| ASSIGNED TASK |
Copy nothing but the line with "Open the More dropdown in the toolbar" and the lines that follow it to the end of the entries below, and keep the pictures out.

##### SUPPLIED MATERIAL #####

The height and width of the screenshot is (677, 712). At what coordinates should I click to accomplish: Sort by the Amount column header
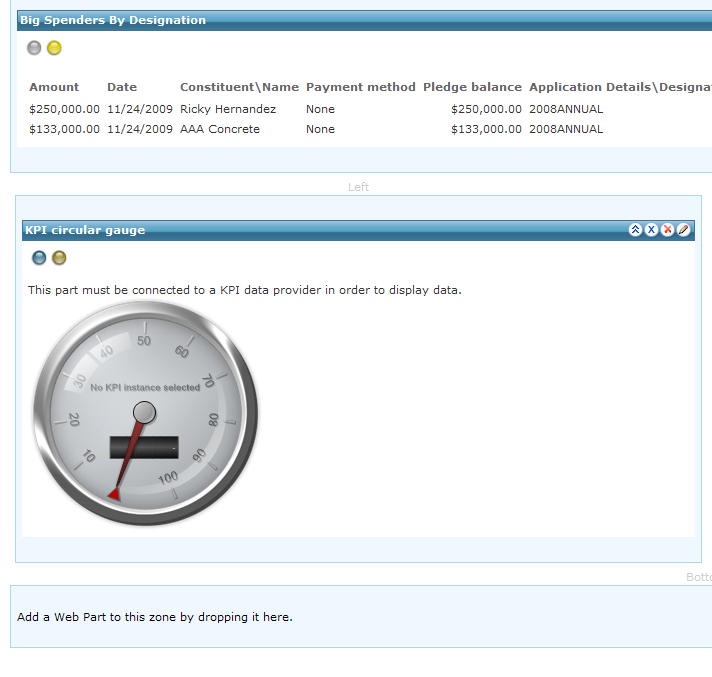pyautogui.click(x=54, y=87)
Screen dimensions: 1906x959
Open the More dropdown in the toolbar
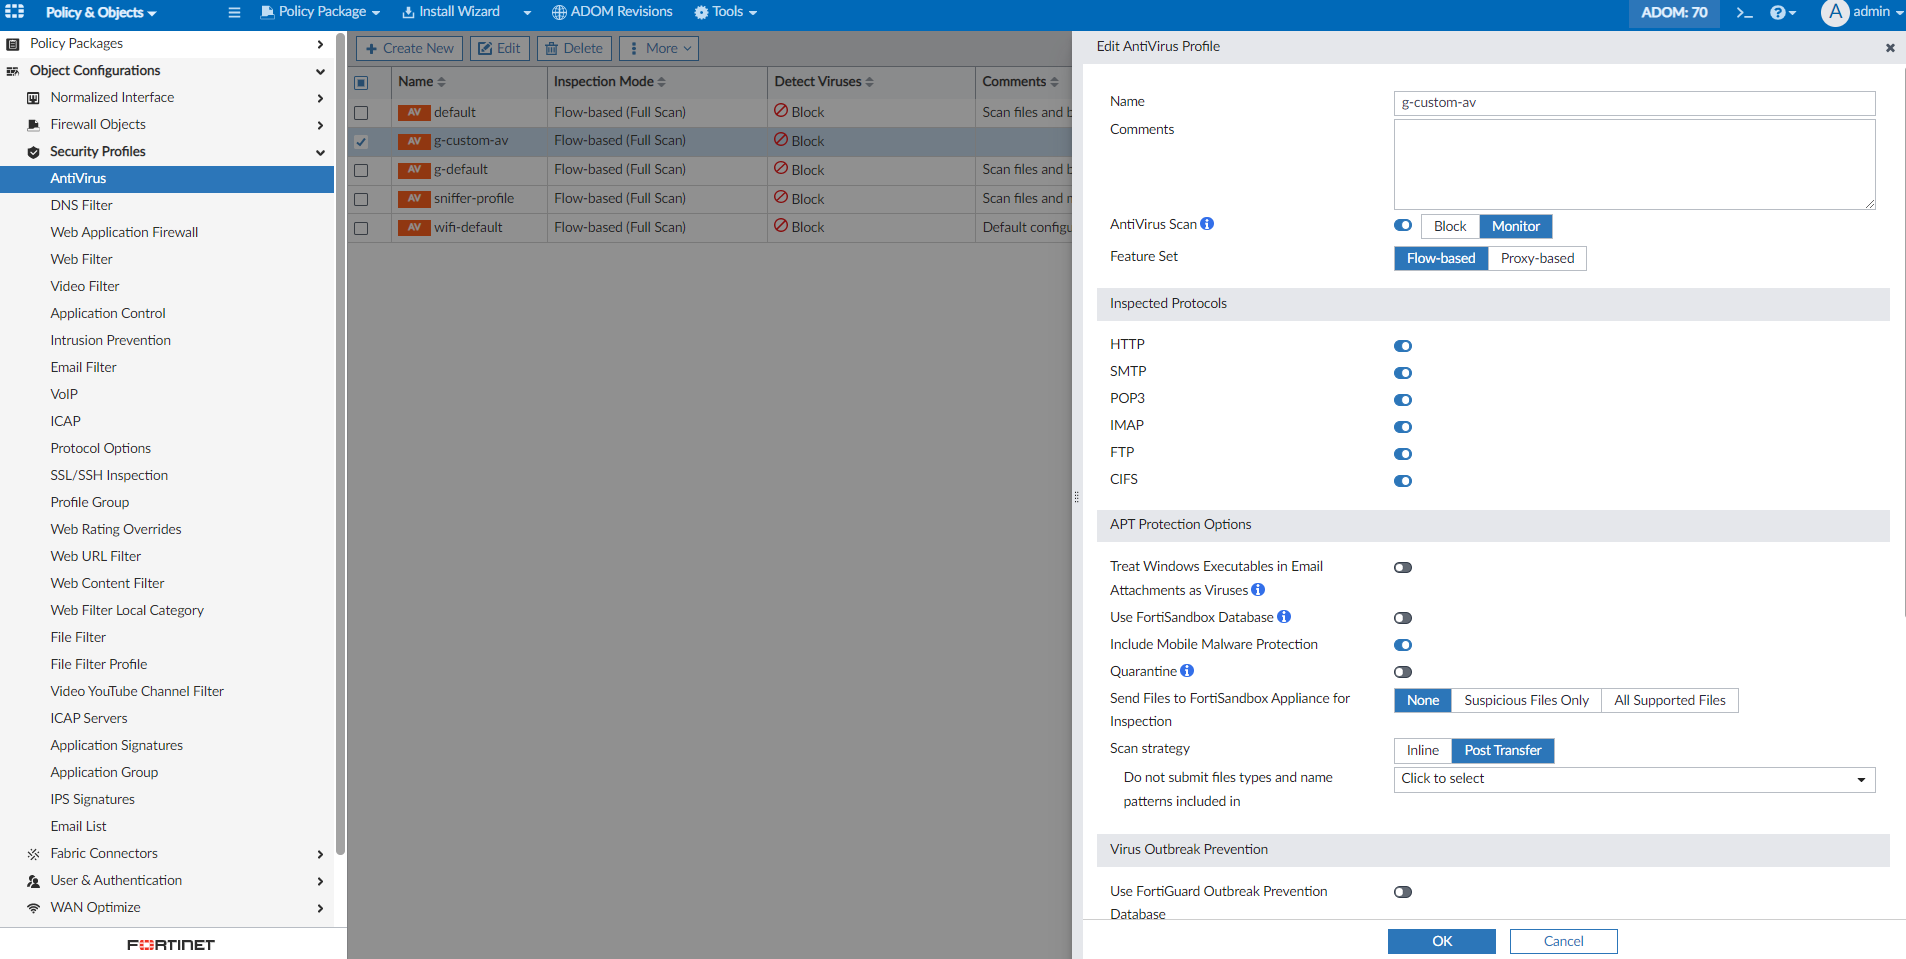pos(659,48)
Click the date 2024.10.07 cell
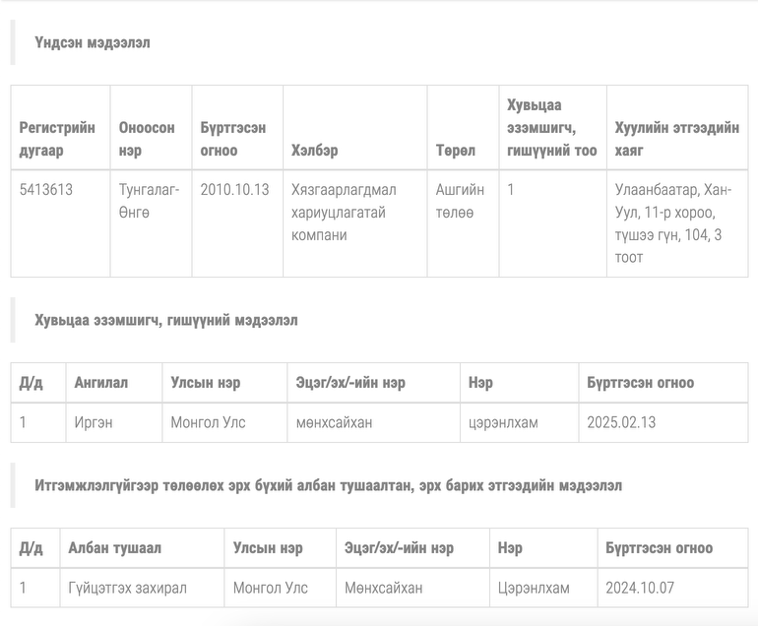 click(x=640, y=587)
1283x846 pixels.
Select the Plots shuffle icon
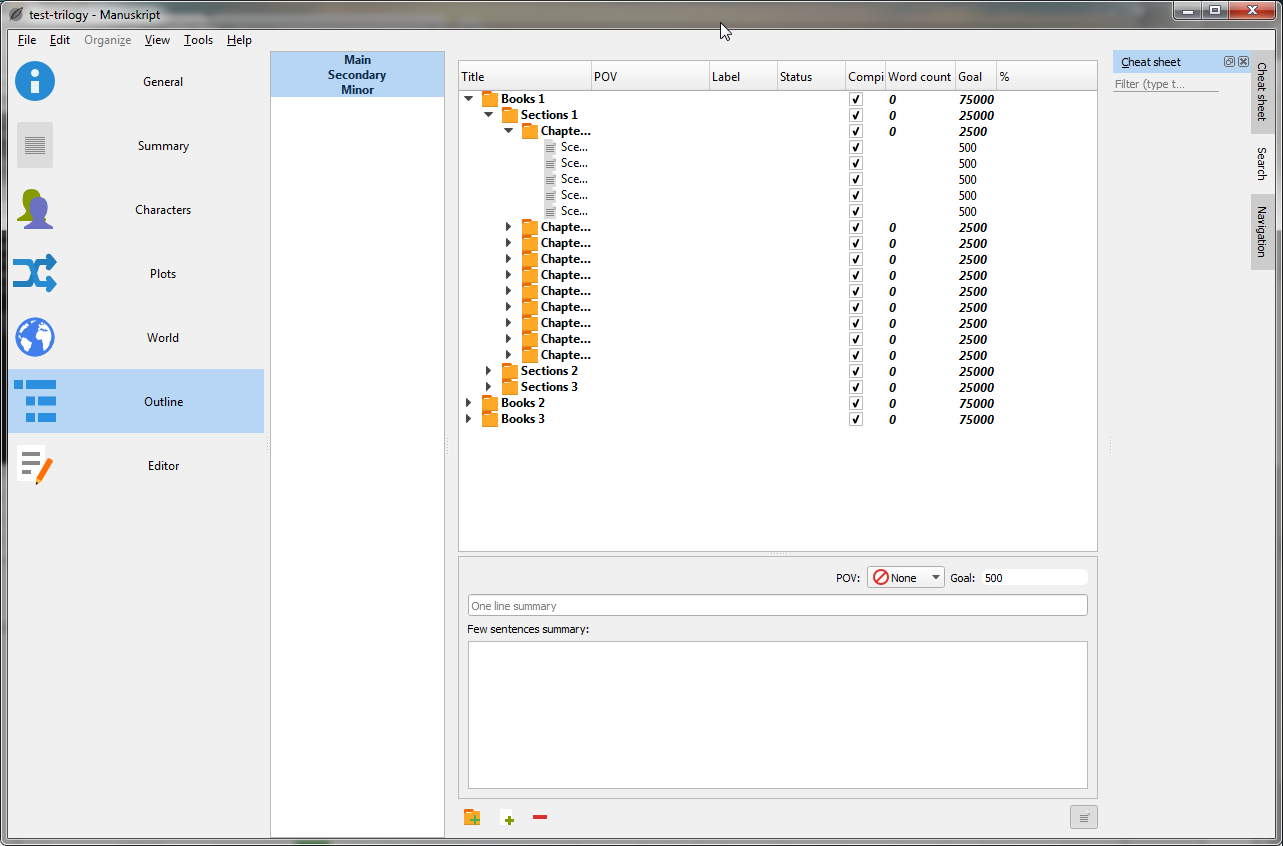point(34,273)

#####

| SOLUTION |
Open the More dropdown in the toolbar
pos(659,48)
Click the date 2024.10.07 cell
 click(x=640, y=587)
1283x846 pixels.
Select the Plots shuffle icon
point(34,273)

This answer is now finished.